While running this code chunk:
data = (src.transform(tfms, size=256)
.databunch().normalize(imagenet_stats))
learn.data = data
data.train_ds[0][0].shape
learn.freeze()
learn.lr_find()
learn.recorder.plot()
This is where we resize the images to 256 to improve the f-score - but I’m running into CUDA Out of memory
issues, despite restarting the kernel. I am also just loading the saved weights from the previous run, and thus not re-running any model. I’m using GCP Compute instance for training my models. Does anyone have a workaround for this?
Try to reduce the batch size inside of the databunch method. That worked for me (e.g. bs=32)
I must be doing something wrong - even after decreasing the batch-size to 4
, I’m still getting the out of memory error. There must be something that I’m missing.
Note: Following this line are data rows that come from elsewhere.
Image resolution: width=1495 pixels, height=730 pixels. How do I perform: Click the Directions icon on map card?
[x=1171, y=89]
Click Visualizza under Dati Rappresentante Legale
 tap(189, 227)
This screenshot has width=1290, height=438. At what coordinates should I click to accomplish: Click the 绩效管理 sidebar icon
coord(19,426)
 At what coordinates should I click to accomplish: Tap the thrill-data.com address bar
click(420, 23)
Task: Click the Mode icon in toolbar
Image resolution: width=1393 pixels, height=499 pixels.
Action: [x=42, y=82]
Edit: My bad - I was adding that parameter to .transform()
instead of .databunch()
. It’s working now. Thanks, @jm0077
Trying to conduct some experiments using unet from fastai library but couldnt get it work with some high resolution images…using batch size=1 as each image resolution is 8k*5k.
For some reason, batch size =1 isnt working for any dataset even for camvid.
Error when trying to access one batch of data
Error with lr_find
Error with fit_once_cycle
I am building language model for hindi but not able to load data . Every time kernel restarts. I have 32 gb ram and my data is of 10gb.
getting problem here:
data_lm = (TextFileList.from_folder(path)
#grab all the text files in path
.label_const(0)
#label them all wiht 0s (the targets aren't positive vs negative review here)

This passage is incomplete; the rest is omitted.